#### TASK INSTRUCTIONS:
Rewrite the entries starting with the line containing "1200x900 pixels." and going on through the line containing "Looking at the", replacing "dropdown" with "menu" and keeping everything else the same.

#### GIVEN RECORDS:
◇ ◇ ◇ ◇

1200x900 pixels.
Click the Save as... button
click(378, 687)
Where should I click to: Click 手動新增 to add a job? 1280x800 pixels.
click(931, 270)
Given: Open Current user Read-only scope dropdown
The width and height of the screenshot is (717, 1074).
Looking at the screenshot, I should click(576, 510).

◇ ◇ ◇ ◇

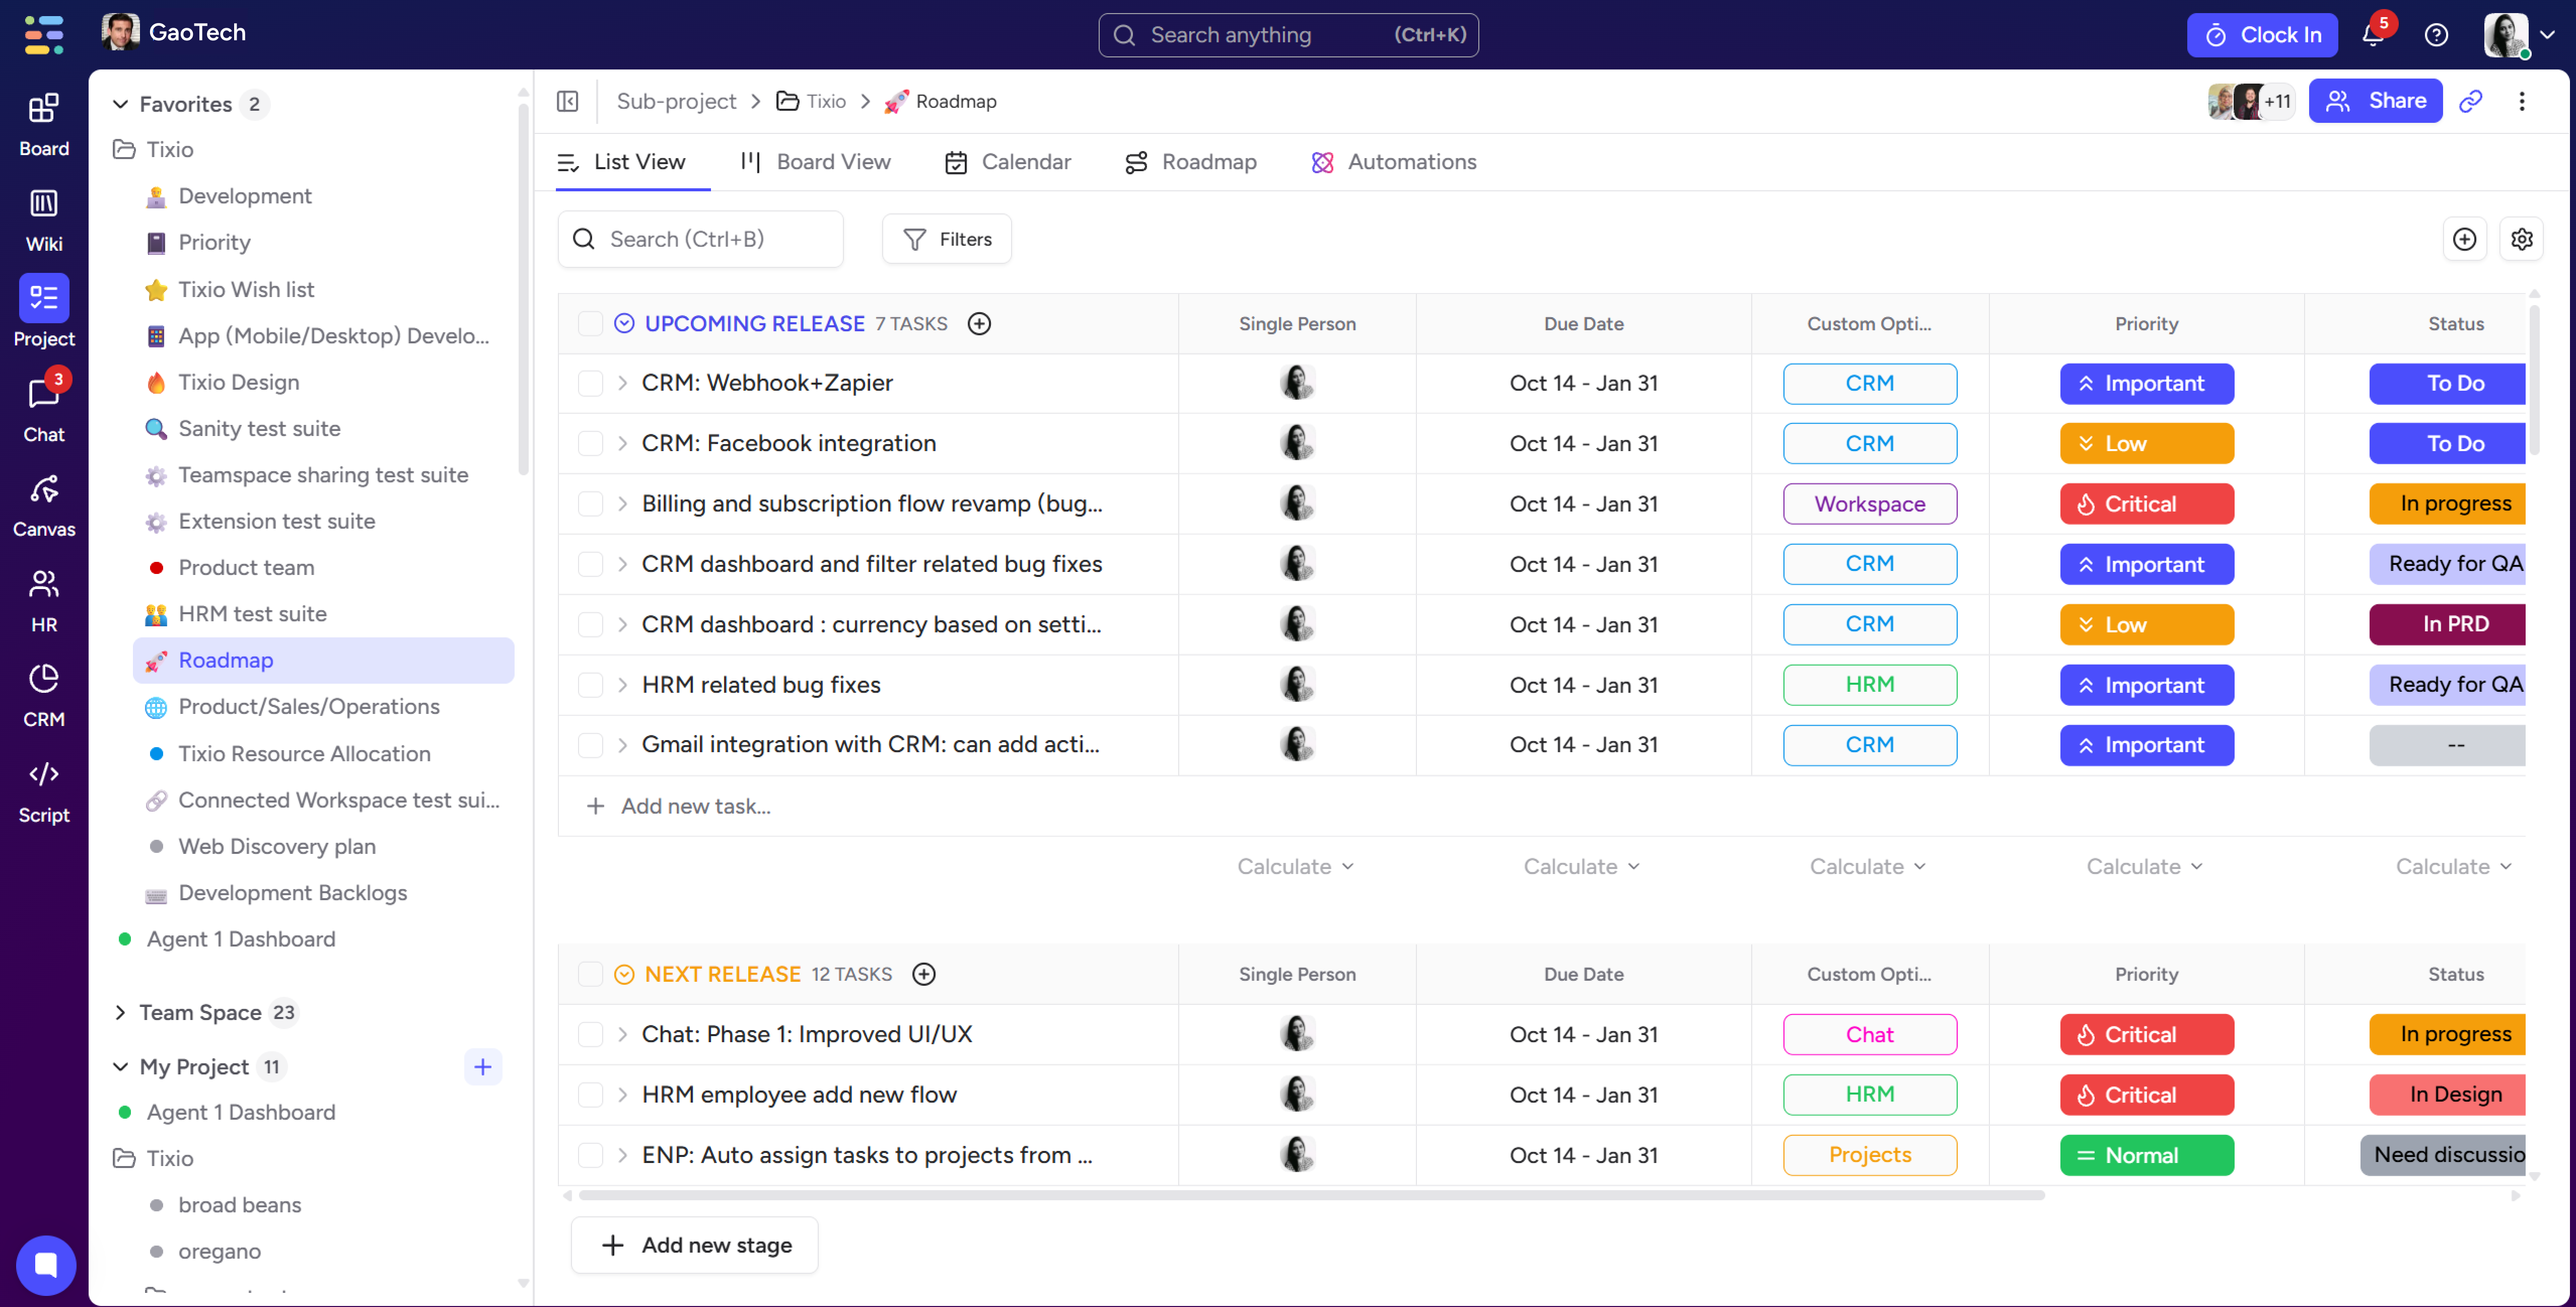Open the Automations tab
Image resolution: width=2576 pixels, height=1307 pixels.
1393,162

◇ ◇ ◇ ◇

#### RESPONSE TO THE TASK:
1200x900 pixels.
Click the Save as... button
click(378, 687)
Where should I click to: Click 手動新增 to add a job? 1280x800 pixels.
click(931, 270)
Given: Open Current user Read-only scope menu
The width and height of the screenshot is (717, 1074).
Looking at the screenshot, I should click(576, 510).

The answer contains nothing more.